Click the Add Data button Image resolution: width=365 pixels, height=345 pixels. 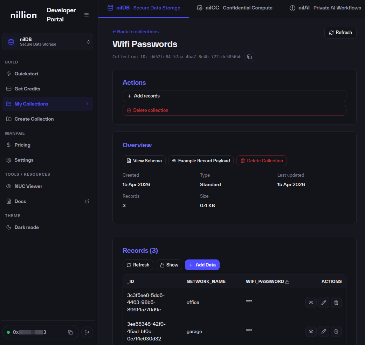[x=202, y=265]
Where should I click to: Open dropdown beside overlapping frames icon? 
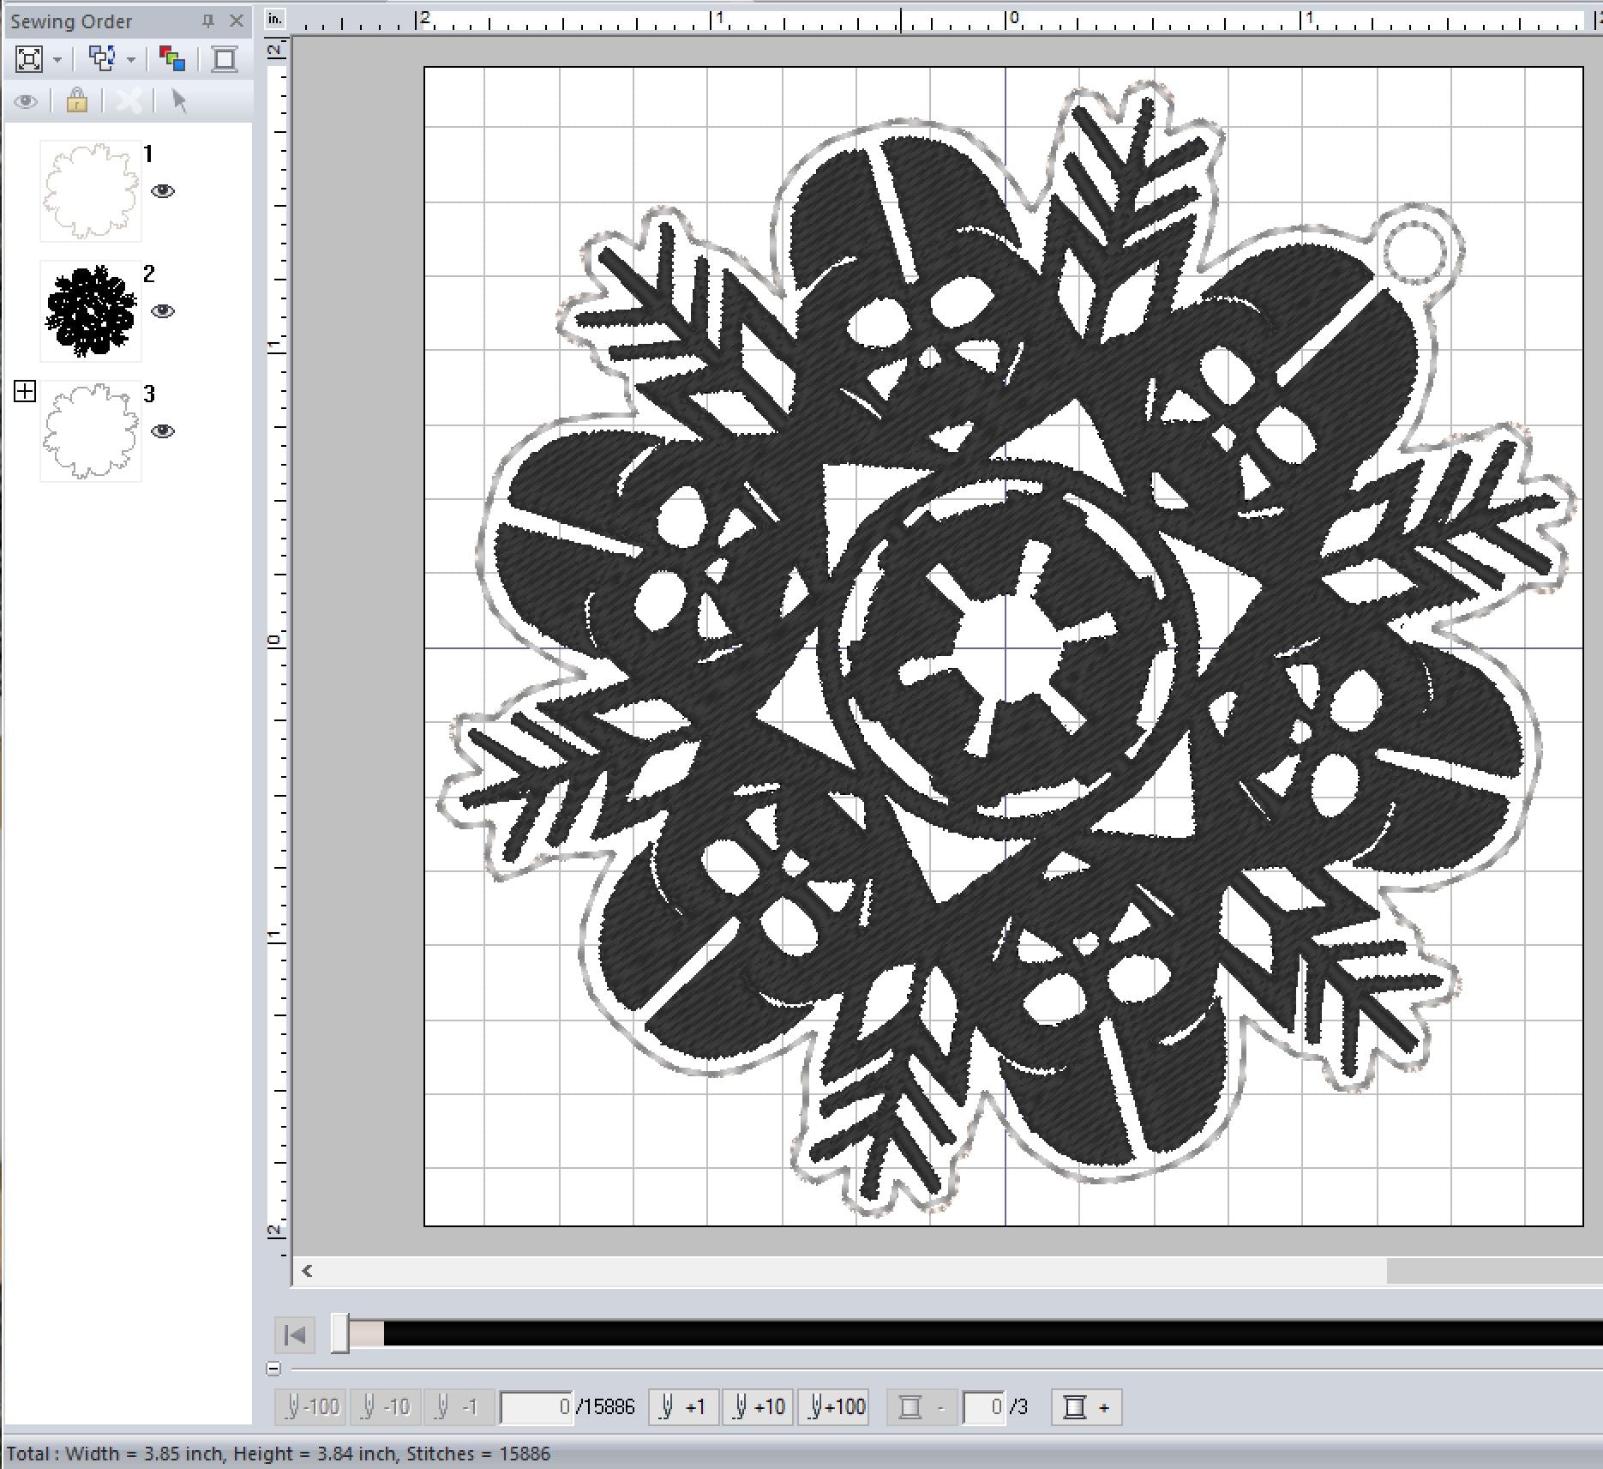pyautogui.click(x=131, y=60)
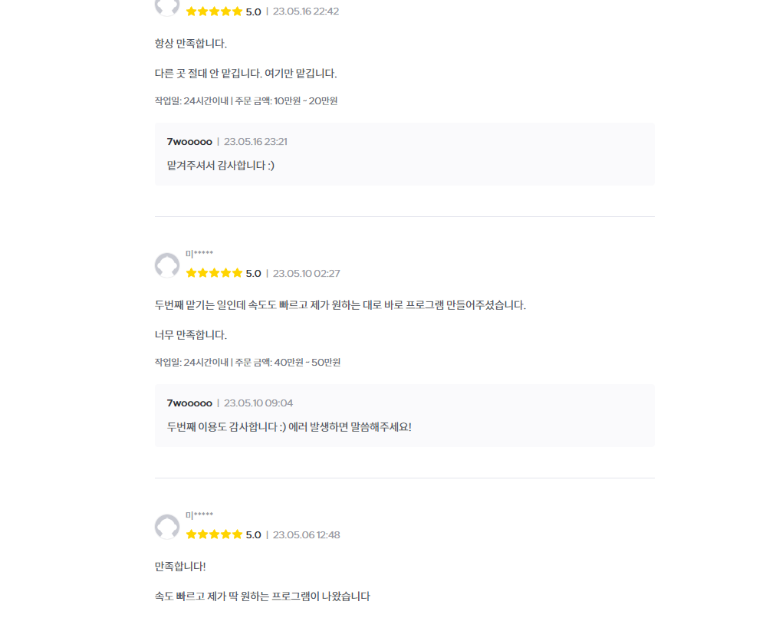
Task: Click the review text "만족합니다!"
Action: 180,566
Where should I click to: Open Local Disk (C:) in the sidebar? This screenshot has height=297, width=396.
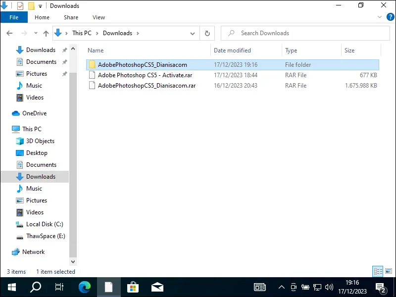coord(45,224)
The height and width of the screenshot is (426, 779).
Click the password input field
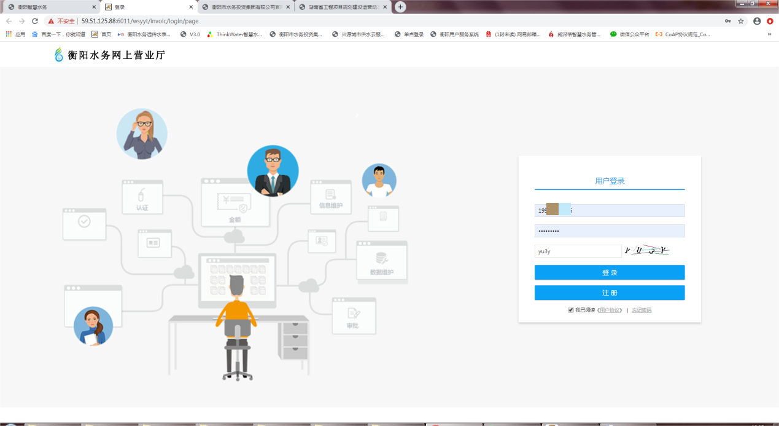(609, 231)
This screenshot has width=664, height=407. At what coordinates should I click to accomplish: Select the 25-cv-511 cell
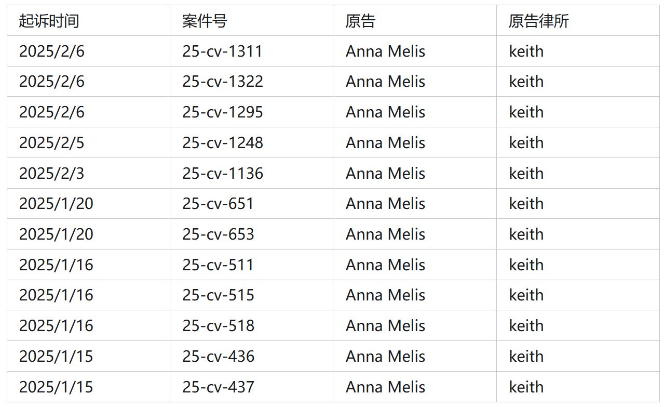coord(218,265)
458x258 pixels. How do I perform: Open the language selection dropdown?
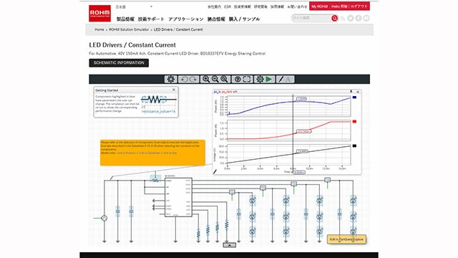pyautogui.click(x=134, y=6)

::::

WHAT YOU HAVE TO DO
Print exactly, and only, the lines from the one with "This screenshot has width=664, height=407." through the last line of the listing above. No pictures belong in the copy.

REPLY TO THE TASK
This screenshot has width=664, height=407. At what coordinates should I click to accomplish: Select the 25-cv-511 cell
coord(218,265)
458x258 pixels. How do I perform: Open the language selection dropdown?
pyautogui.click(x=134, y=6)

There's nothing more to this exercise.